The Jianye real estate fund was not the only one to take the opportunity to free itself from this business: Shijiazhuang Everbright (owned by the Everbright real estate fund), relegated at the end of this season, also changed city and name, selling shares in the club to the Cangzhou city government (now called Cangzhou Mighty Lions). The same story for Hebei Fortune (the club in which Lavezzi, Mascherano and Gervinho played), which moved from Langfan to Tangshan (changing its name to Hebei FC), with the ownership trying to get rid of the club – in deep financial crisis.

The horizon for Chinese football does not look exactly rosy. This has also been confirmed by several Chinese journalists such as analyst Yan Qiang and journalist Ma Daxing, who say that ‘the foundations of Chinese football are too weak’.

It is not so much a lack of political will. China continues to build infrastructure and invest in education. The “Dragon” is preparing to host important events such as the Asian Cup in 2023 and the new 24-team Club World Cup (the date has yet to be determined), and it still has ambitions to organise the World Cup for national teams. Huge new stadiums are being built for these major events, but their fate once these events have passed is unknown, apart from the short-term one of adjusting the local GDP and keeping the employment rate high.

There is also no strategy when it comes to youth football as outlined in this lengthy article on wildeastfootball: schools and clubs receive government funding based on their results and therefore a short-term strategy is created to win youth tournaments (often cheating on the age of the players) in order to hopefully get more funding the following year.

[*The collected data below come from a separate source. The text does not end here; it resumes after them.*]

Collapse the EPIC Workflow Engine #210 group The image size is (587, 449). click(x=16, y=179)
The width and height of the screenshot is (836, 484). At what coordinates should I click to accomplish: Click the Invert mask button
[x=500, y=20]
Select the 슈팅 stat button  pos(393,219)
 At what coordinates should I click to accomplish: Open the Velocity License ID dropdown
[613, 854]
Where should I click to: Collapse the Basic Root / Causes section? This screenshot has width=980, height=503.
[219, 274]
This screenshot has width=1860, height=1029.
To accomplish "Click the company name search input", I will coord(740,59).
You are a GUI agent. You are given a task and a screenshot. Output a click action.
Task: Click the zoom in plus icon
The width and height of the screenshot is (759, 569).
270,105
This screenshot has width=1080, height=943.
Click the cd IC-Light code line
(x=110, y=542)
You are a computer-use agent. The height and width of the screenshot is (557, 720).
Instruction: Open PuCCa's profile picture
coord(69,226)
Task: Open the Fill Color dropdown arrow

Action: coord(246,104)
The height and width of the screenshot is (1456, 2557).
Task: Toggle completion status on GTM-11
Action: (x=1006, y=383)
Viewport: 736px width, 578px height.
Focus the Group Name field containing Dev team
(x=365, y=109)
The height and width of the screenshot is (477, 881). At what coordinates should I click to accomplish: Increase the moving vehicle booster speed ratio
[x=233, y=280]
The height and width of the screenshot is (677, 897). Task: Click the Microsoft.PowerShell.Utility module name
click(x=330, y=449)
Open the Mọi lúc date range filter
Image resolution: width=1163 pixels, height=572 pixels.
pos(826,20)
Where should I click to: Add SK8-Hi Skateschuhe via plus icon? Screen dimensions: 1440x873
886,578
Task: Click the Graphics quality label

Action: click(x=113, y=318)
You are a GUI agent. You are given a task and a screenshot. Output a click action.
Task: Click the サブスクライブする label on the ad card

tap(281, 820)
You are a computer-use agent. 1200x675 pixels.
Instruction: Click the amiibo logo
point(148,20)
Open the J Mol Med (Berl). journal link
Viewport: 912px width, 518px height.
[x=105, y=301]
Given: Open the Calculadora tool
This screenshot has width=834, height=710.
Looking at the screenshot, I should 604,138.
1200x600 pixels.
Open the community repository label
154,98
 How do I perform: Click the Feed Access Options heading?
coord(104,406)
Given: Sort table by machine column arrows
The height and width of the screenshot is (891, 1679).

It is no coincidence that in the last ten years China has not produced any significant talent (with the exception of Wu Lei) and that in the Asian Cups the youth selections have never passed the group stage.

And today, after 10 years of uncontrolled investments, China, with the reform of club names, seems to have closed the door to the development of a real movement. That perhaps will remain nothing more than a nostalgic memory of the decade that has just passed.